Der bloße Wechsel des Vorgesetzten (ohne Änderung der Tätigkeit) ist für den untergeordneten Arbeitnehmer noch keine Versetzung. Dagegen kann die Bestellung eines (ggf. ausländischen) Line-Managers eine mitbestimmungspflichtige Einstellung sein, wenn eine Eingliederung in den (deutschen) Betrieb vorliegt, auch wenn kein Arbeitsvertrag zu dem deutschen Arbeitgeber besteht.

Auswirkung auf Sozialauswahl bei Kündigung

Ebenso ist bei Matrix-Strukturen zu prüfen, welchem Betrieb die Arbeitnehmer angehören. Dies kann etwa bei beabsichtigten betriebsbedingten Kündigungen eine große Rolle spielen, um die Reichweite einer erforderlichen Sozialauswahl zu ermitteln.

Neben arbeitsrechtlichen Gesichtspunkten werfen Matrix-Strukturen datenschutzrechtliche Fragen auf, die noch nicht geklärt sind.
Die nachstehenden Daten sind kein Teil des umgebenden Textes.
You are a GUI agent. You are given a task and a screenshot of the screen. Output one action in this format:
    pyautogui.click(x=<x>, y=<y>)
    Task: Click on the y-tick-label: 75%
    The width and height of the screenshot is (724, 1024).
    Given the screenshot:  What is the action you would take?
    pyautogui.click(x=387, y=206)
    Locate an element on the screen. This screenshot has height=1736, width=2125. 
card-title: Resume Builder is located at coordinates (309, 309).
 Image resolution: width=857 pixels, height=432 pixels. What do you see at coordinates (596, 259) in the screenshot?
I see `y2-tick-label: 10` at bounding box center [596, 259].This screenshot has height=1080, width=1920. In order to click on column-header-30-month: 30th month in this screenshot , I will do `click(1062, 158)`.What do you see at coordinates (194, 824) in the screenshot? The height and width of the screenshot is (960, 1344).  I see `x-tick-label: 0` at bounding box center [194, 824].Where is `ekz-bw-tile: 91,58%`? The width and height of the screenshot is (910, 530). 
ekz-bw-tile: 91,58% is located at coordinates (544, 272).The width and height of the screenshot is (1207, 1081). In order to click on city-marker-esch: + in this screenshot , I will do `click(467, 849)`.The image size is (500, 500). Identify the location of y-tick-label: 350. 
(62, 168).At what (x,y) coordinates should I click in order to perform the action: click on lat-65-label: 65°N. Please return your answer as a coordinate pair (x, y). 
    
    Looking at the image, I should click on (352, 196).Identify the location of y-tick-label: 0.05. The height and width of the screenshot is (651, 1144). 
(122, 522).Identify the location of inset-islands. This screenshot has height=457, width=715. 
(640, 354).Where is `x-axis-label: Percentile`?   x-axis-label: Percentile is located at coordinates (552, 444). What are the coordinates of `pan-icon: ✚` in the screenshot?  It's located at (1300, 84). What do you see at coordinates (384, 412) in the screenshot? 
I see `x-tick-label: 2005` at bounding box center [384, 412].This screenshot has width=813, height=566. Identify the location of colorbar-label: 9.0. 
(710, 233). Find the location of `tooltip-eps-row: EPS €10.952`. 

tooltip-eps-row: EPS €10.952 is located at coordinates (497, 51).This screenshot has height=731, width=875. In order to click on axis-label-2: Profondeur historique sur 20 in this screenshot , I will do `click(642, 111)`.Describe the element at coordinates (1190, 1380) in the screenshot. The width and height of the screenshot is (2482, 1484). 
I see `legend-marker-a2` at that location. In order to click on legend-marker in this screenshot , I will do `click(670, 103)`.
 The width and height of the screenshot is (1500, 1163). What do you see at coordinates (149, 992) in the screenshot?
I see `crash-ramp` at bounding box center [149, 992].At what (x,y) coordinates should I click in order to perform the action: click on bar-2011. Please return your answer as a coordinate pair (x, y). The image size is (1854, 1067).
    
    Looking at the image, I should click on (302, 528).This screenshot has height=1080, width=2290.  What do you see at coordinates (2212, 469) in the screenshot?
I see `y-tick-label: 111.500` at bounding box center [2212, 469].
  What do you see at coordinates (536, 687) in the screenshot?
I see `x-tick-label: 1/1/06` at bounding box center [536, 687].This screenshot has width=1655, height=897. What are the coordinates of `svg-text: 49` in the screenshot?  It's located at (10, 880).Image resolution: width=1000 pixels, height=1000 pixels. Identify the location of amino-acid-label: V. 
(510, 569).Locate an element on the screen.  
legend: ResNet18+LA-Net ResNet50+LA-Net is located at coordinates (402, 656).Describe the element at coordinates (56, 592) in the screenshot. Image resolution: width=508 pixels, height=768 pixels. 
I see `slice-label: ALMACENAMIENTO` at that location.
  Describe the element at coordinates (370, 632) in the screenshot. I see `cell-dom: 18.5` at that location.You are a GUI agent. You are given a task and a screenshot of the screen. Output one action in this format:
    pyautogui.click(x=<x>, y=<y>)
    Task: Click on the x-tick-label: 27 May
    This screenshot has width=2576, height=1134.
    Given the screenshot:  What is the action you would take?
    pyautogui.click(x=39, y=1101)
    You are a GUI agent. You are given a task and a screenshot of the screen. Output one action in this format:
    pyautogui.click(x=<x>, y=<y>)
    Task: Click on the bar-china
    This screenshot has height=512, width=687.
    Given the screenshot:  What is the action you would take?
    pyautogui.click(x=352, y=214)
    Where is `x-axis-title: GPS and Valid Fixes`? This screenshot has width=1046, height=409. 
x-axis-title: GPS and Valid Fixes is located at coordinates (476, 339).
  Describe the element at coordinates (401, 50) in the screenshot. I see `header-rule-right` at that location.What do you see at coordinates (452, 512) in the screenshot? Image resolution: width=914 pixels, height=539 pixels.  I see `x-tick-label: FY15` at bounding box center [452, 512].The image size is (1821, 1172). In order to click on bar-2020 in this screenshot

Entgegen weitverbreiteter Ansicht unterliegt der Austausch personenbezogener Arbeitnehmerdaten zwischen zwei Unternehmen eines Konzerns keinen erleichterten Bedingungen – das Bundesdatenschutzgesetz (BDSG) kennt kein "Konzernprivileg".

Der Line-Manager kann aber ohne Zugriff auf die Arbeitnehmerdaten seine Funktion kaum sinnvoll ausüben. Eine Matrixklausel stellt die Struktur von Anfang an klar, so dass eine Datenübermittlung zur Durchführung des Beschäftigungsverhältnisses im Sinne des § 32 BDSG erforderlich und so grundsätzlich zulässig sein dürfte.